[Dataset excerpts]
Start of Block

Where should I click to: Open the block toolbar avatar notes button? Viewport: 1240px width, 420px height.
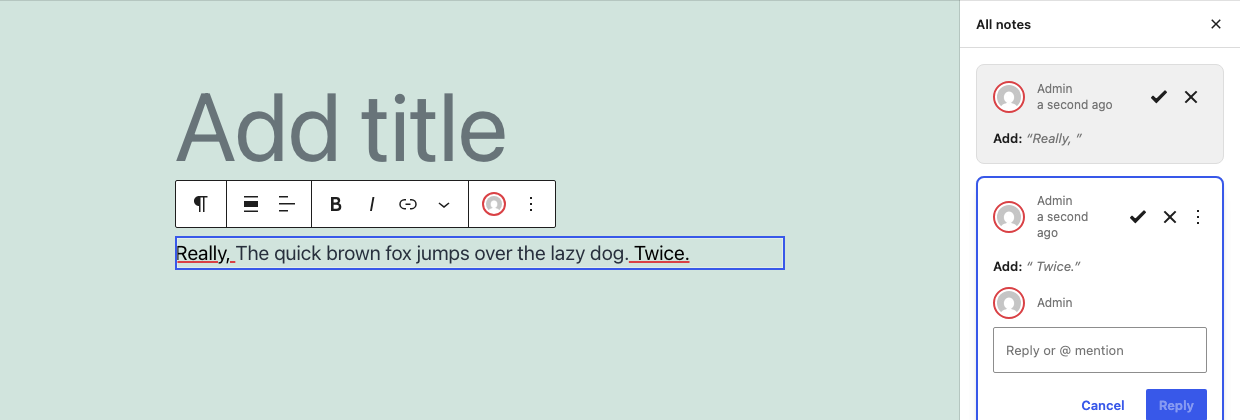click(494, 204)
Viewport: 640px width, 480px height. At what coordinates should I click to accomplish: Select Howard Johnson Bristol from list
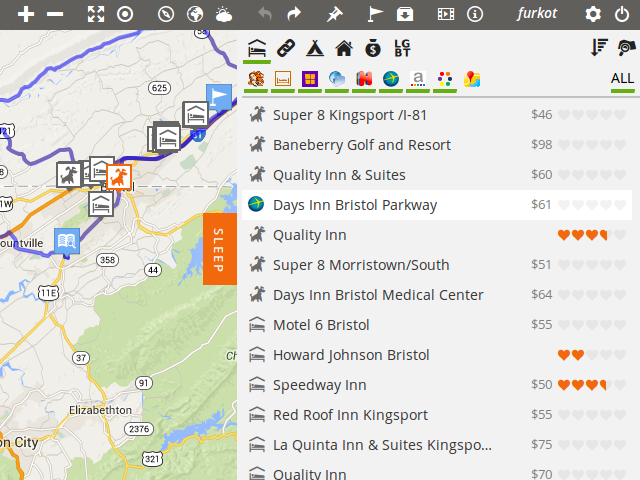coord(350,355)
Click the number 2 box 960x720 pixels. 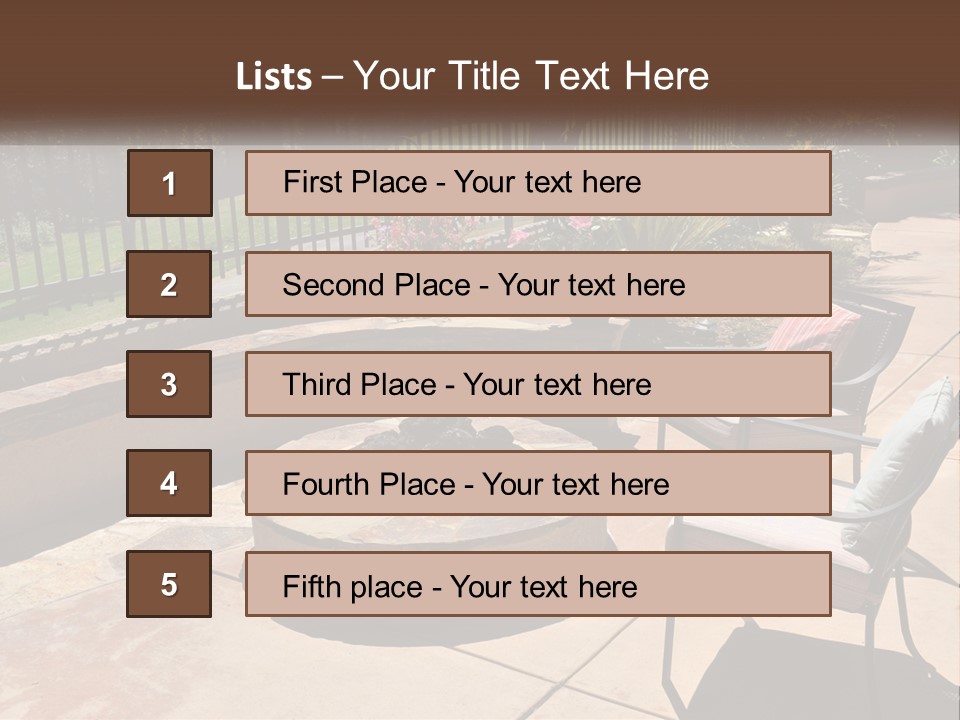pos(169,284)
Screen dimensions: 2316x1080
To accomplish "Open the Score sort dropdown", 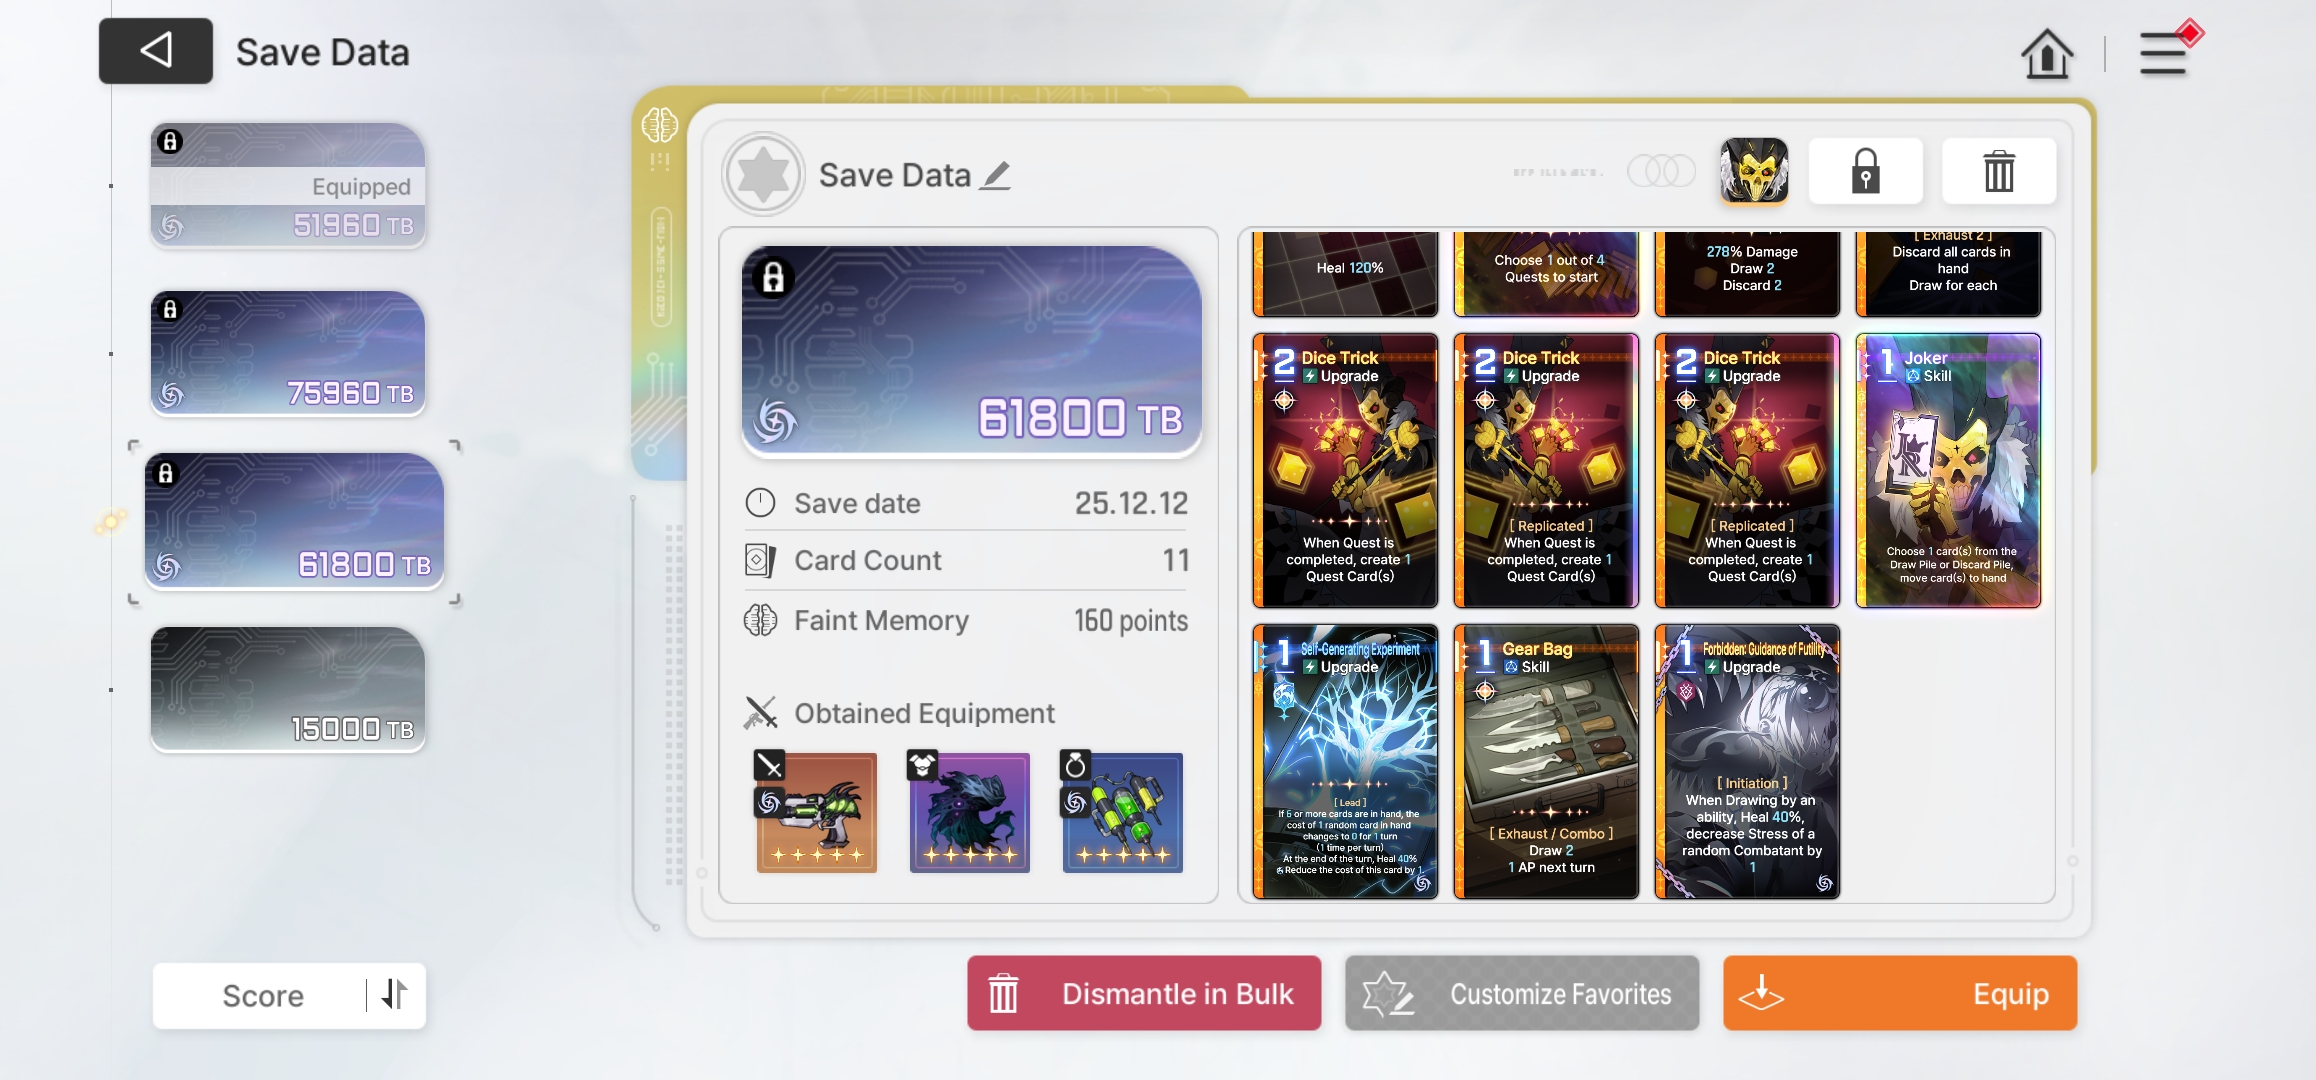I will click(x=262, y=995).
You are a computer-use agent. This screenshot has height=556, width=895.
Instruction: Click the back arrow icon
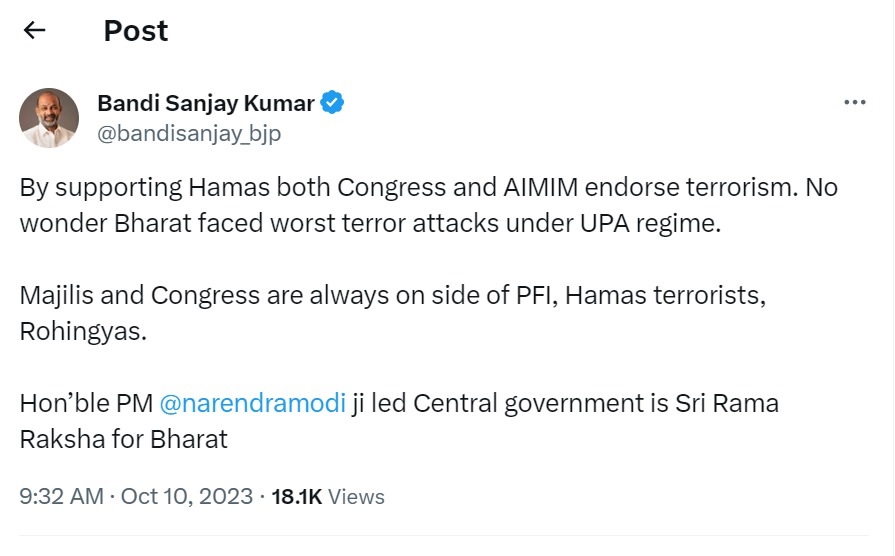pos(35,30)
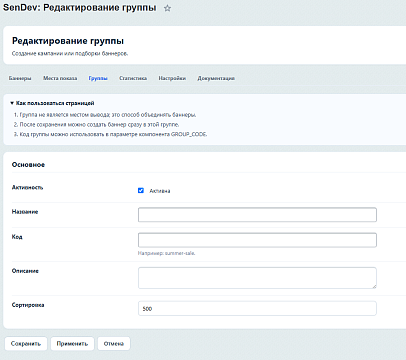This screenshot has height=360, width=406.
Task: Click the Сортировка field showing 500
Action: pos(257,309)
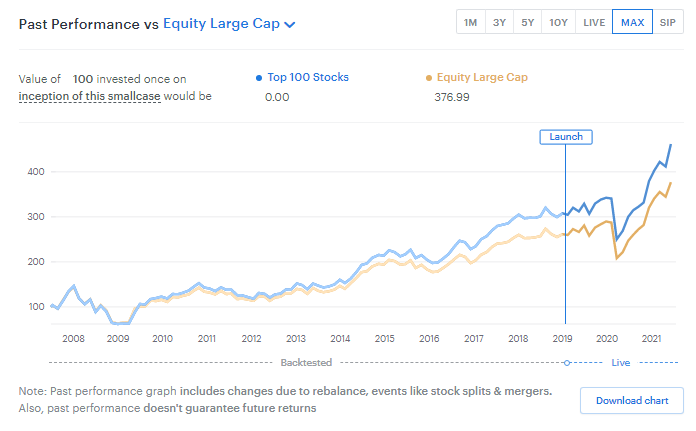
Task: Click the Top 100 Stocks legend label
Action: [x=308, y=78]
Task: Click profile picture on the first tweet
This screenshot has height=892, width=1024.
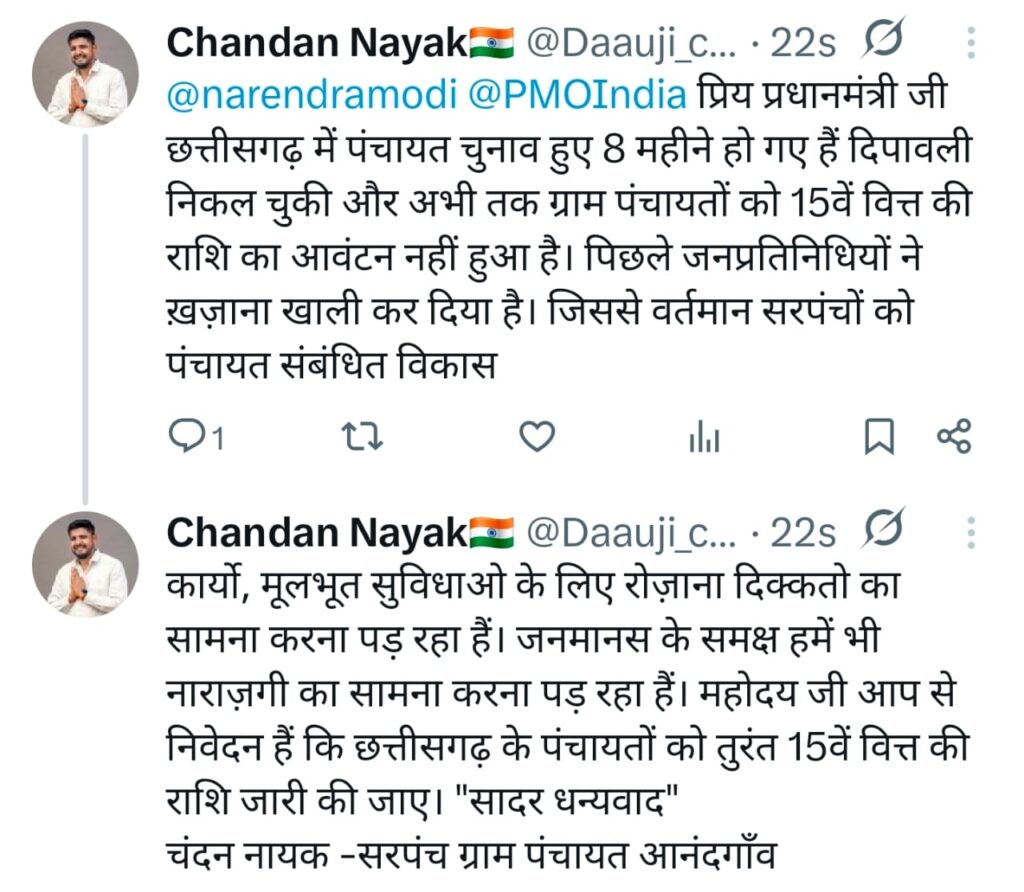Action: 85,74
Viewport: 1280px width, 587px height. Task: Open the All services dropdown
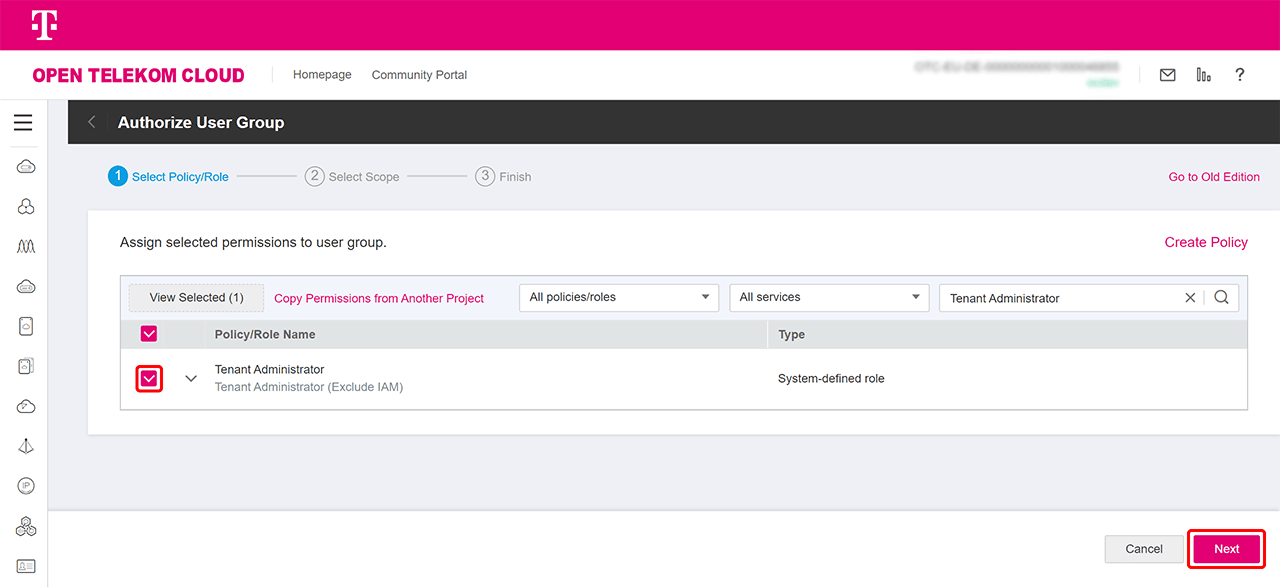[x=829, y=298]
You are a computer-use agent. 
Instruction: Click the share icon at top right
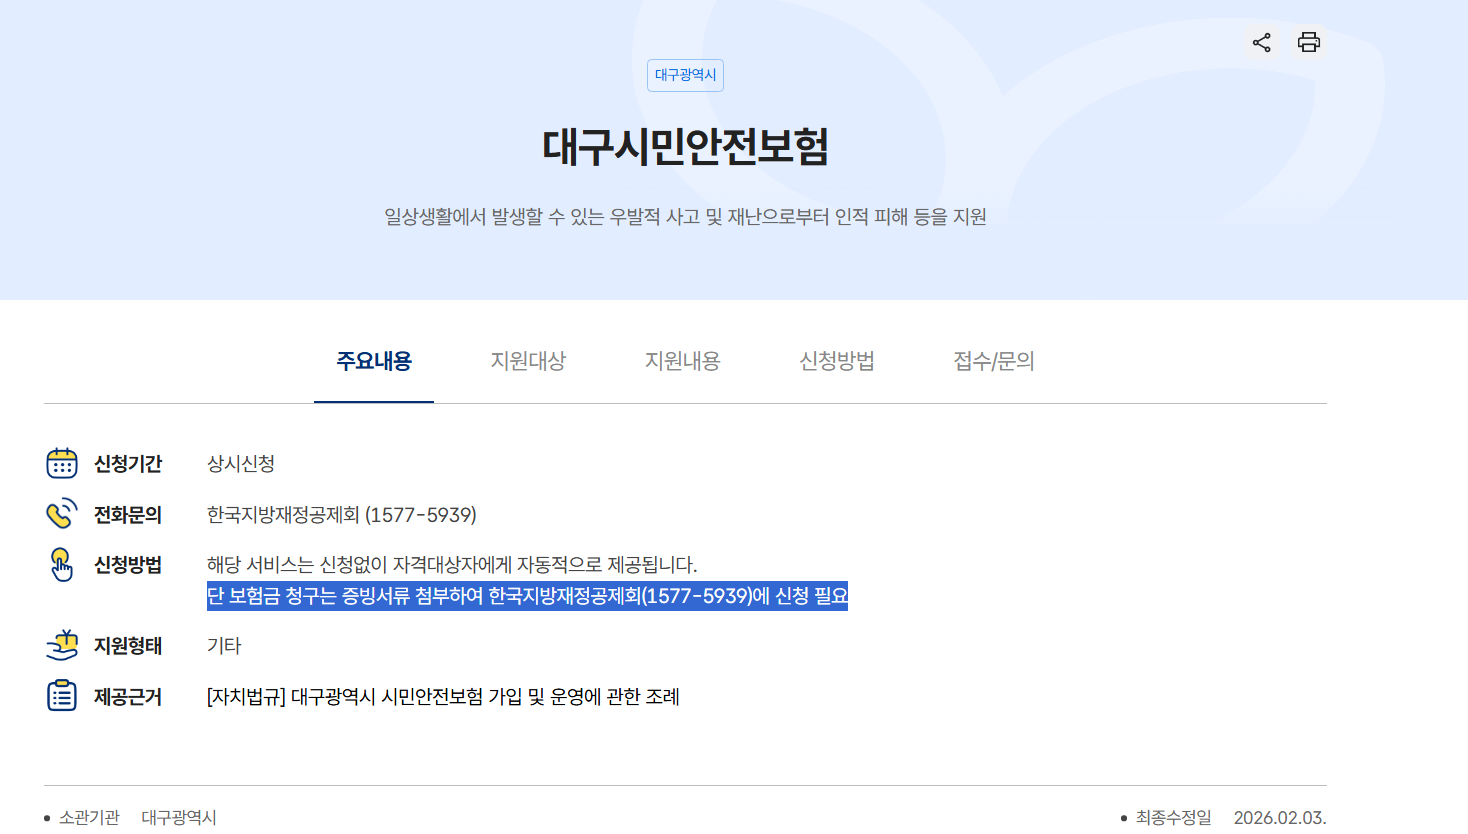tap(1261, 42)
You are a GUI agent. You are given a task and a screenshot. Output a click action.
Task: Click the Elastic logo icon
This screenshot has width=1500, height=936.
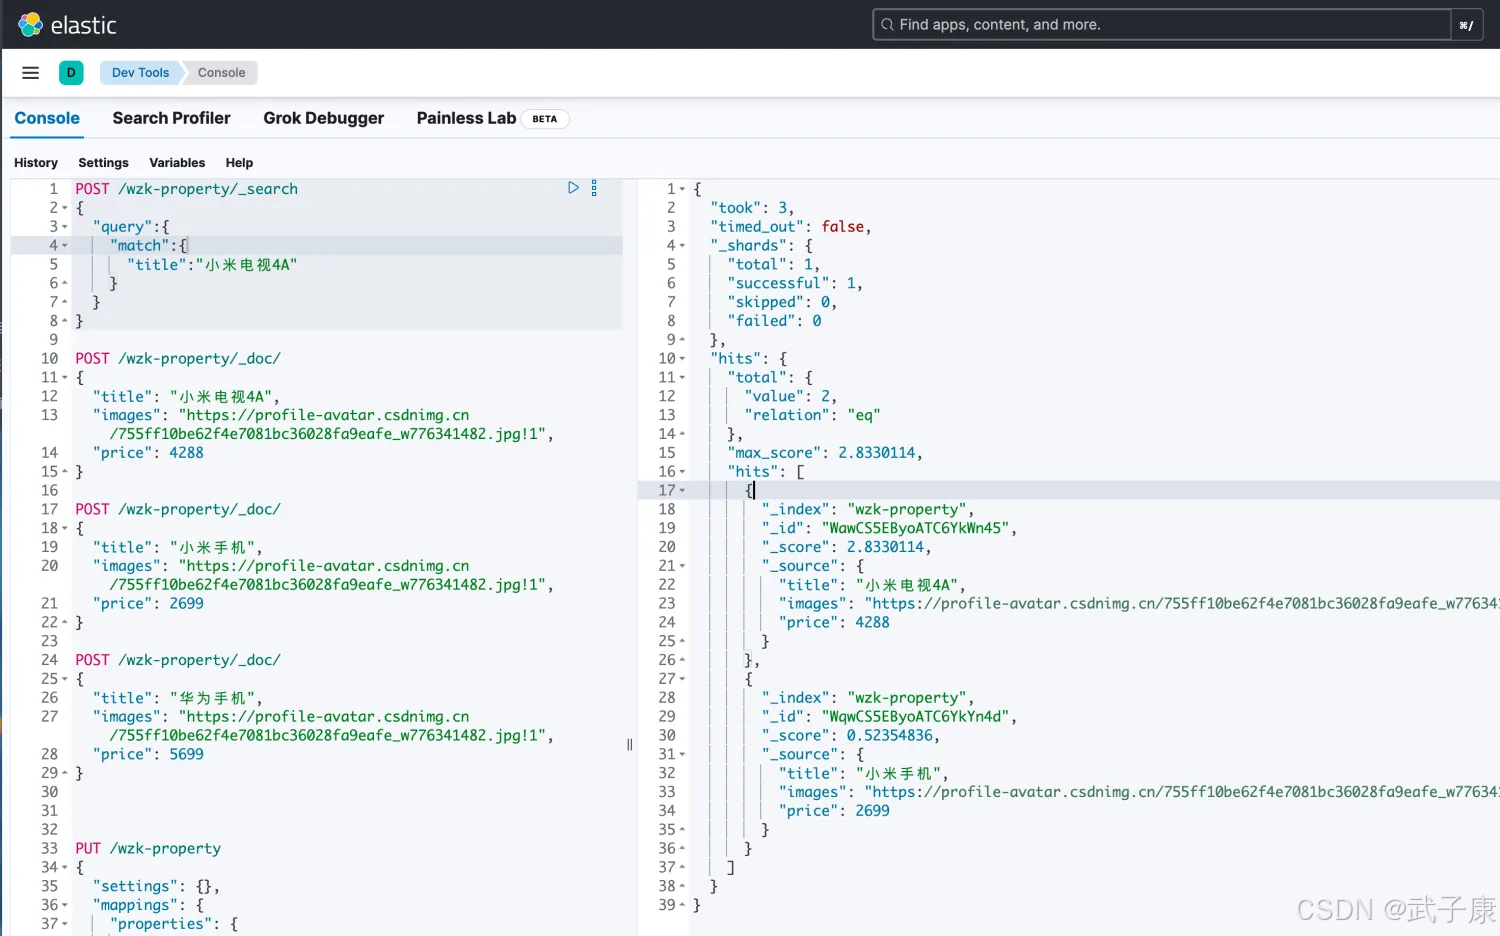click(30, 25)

End of Block

WHAT IS NEEDED ▸ Find the line that contains "Instruction: Click the share" and repeat it, along with every line after it to the end of the data, exactly; drop the pictures.

OUTPUT FOR THIS TASK ▸
Instruction: Click the share icon at top right
tap(1261, 42)
You are a GUI agent. You are given a task and a screenshot. Output a click action.
Task: Click the Elastic logo icon
This screenshot has width=1500, height=936.
click(30, 25)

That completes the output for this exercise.